* QUOTED PASSAGE
Even with the spectacular rebound in prices, however, prices have a long way to go before returning to the values of the past decade. The Twin Cities’ region overall median price at the end of 2012 was $167,900. That’s way up from the $150,000 median of a year earlier, but at its peak in 2006, the median hit $230,000.

As a result, many homeowners are apparently still reluctant to list their properties for sale, Fazendin said. Inventory is at a 10-year low, and some people who want to buy homes “are writing four or five offers (and) still not getting a house.”

In Inver Grove Heights, there were 88 homes for sale at the end of 2012, down 36 percent from the same month a year earlier.

Fazendin believes the problem will self-correct, however.

“Sellers often trail buyers” in getting excited about the market, he said. In 2013, he expects the median price across the region to grow an additional 8 percent to 13 percent, which should result in more “For Sale” signs sprouting up.

The recovering market should also prompt a big increase in new home construction across the region, said Kate Beckman, president of the St. Paul Area Association of Realtors.

“We’ve seen a great increase in activity,” Beckman said. “We believe new construction could surge 25 to 35 percent in 2013.

There’s a lot of “pent up excitement among our agents,” she added. “We had full parking lots in our offices in December. That’s unusual.”

* RECORD EXTRACTS
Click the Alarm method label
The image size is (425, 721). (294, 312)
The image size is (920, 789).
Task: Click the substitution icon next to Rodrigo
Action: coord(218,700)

* THE TASK
Please write out the housing market passage again from "Fazendin believes the" through "Association of Realtors.", swapping every "the region" for "the metro area".

* SOLUTION TO THE EXERCISE
Fazendin believes the problem will self-correct, however.

“Sellers often trail buyers” in getting excited about the market, he said. In 2013, he expects the median price across the metro area to grow an additional 8 percent to 13 percent, which should result in more “For Sale” signs sprouting up.

The recovering market should also prompt a big increase in new home construction across the metro area, said Kate Beckman, president of the St. Paul Area Association of Realtors.